* DIE AUFGABEN
**A.** Wie weit steht das Hotel im Text über Gorleben von der Bahnstrecke entfernt?
**B.** Schreiben Sie aus dem Text über Gorleben den Abschnitt ab, der mit „Im ersten Jahr“ beginnt und mit „Schilde, Schlagstöcke hervorholte,...“ endet.

Gorleben

AUCH GORLEBEN GEHÖRT ZU UNSERER NATUR

Auch Gorleben gehört zu unserer Natur, und damit Sie sich vorstellen können, was das mit unserer Region macht, hier ein Bericht über den Transport im November 2006:
 
„Ich persönlich leite mit meinem Mann zusammen ein Hotel, das unglücklicherweise 3 km von der Bahnstrecke entfernt steht. Gekauft haben wir in einem Moment, als die Transporte ausgesetzt waren. Ob ich das heute noch einmal tun würde – ich weiß es nicht. Die ersten Jahre Transporte waren einfach grauenhaft. Ich bin Castorgegnerin und ja, an unserer Tür ist ein Schild mit der Aufschrift BIO-Hotel und ÖkoPension. Sehr verdächtig. Immer wenn die Einsatzkräfte neu waren konnte man es richtig sehen – „Aha, Öko – da müssen wir besonders gut aufpassen.“ 

Im ersten Jahr waren auf einmal am Freitag vor dem Transport an Ortseingang und an Ortsausgang je eine Hundertschaft, die sich fertig machte zum Einsatz, Helme, Schilde, Schlagstöcke hervorholte,...

Ich rief die Einsatzleitung an und fragte, was das wohl solle; und bekam zur Antwort, sie wollten das illegale Camp räumen. Meine Nachbarn haben übrigens ebenfalls Beherbergungsbetriebe und so reisen des öfteren am Freitag nachmittag ca. 100 Personen im 9-Seelen-Dorf an. So auch an besagtem Wochenende. Auf meine Anfrage hin zogen sich die Einsatzkräfte zurück.

Dann kam der Hubschrauber auf der Wiese und schaute in Tagungsraum und Essraum hinein, die leider beide wunderschön verglast sind, mit normalerweise ungestörtem Blick über unser Wiesental. Polizeistreifen alle 15 Minuten mit ca. 6-8 Mannschaftwagen, die entweder im Schritttempo an unseren Essräumen vorbeifuhren oder mit 80 durch das Dorf heizten.

* BEREITGESTELLTE ANGABEN
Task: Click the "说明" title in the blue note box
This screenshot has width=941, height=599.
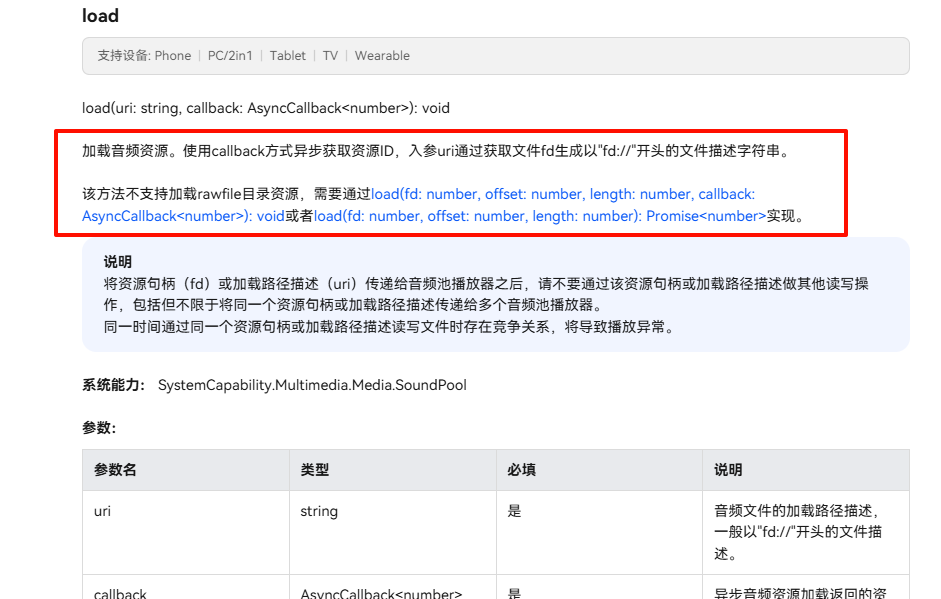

* ANTWORTEN
**A.** 3 km

**B.**
Im ersten Jahr waren auf einmal am Freitag vor dem Transport an Ortseingang und an Ortsausgang je eine Hundertschaft, die sich fertig machte zum Einsatz, Helme, Schilde, Schlagstöcke hervorholte,...